In her own remarks, Yale President Maurie McInnis said Veterans Day reminds us that “our university educates not just prodigies of scholarship, but also prodigies of service.”

McInnis, the daughter of an Air Force veteran, offered a sweeping account of Yale’s own military community, going back to the Revolutionary War, when half of the officers from Connecticut had Yale degrees. Today’s military community at Yale remains vital, she said, with more than 100 undergraduates involved in ROTC, nearly 60 veterans who are enrolled as Yale College students, 150 veterans in Yale’s graduate and professional schools, 200 staff members who are veterans, and more than 10,000 alumni veterans.

“Universities, like veterans, are in service to the future, in service to all,” she said. “We are in service to hope.”

Kimberly M. Goff-Crews, secretary and vice president for university life, led the ceremony, which included remarks by Von Narcisse, assistant chief of police and co-chair of the Yale Veterans Network, and by University Chaplain Maytal Saltiel.

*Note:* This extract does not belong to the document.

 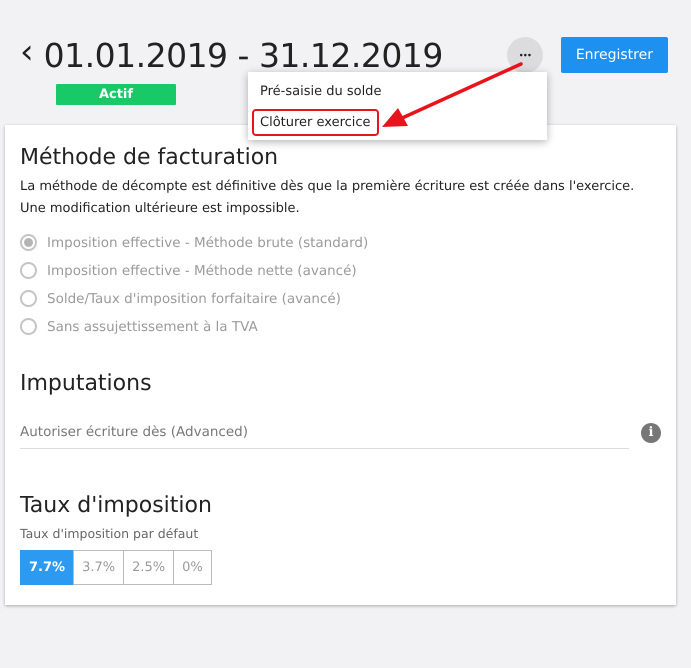 I want to click on rate-toggle: 3.7%, so click(x=98, y=568).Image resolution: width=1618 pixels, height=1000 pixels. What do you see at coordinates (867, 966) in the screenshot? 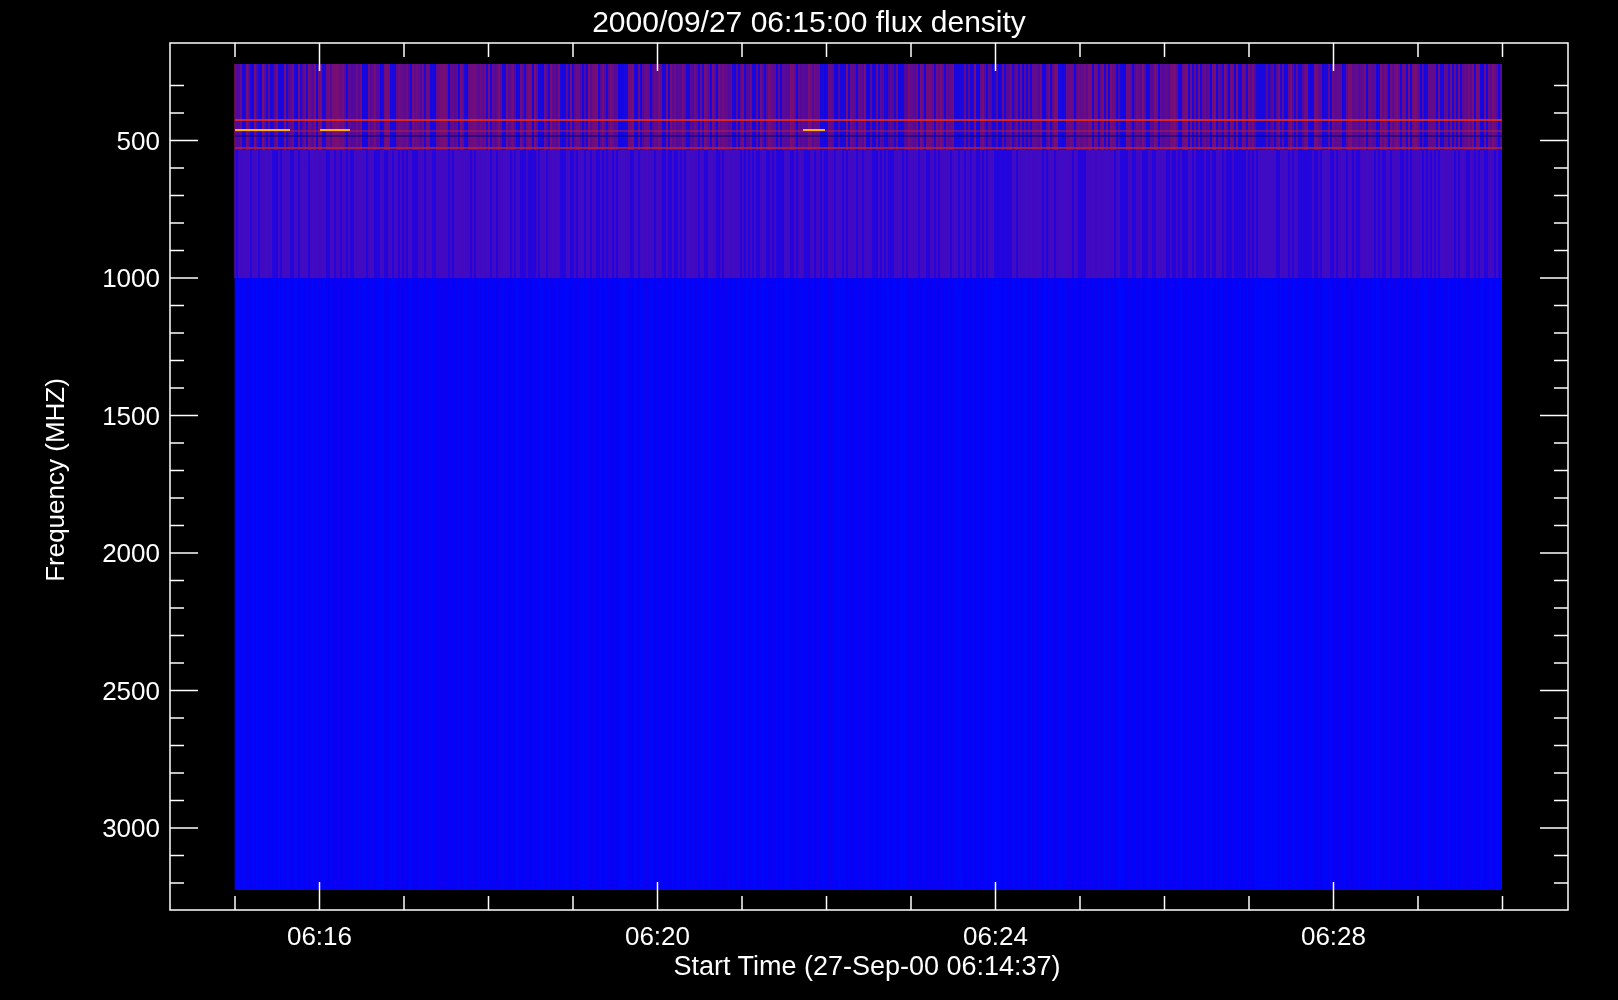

“Veterans undertake a notably wide array of roles across the university,” Goff-Crews said, as a scattering of snowflakes swirled through the plaza. “As students, mentors, teachers, and colleagues, your perspectives and skills enrich our community. You personify the ethos of military service: leadership, resilience, sacrifice, and commitment to our country, in any kind of weather.”

The event concluded with a spirited performance of military service anthems performed by Veterans Day Brass Ensemble, with students from Yale School of Music. As the signature song for each branch was performed, its veterans in attendance stood and sang along.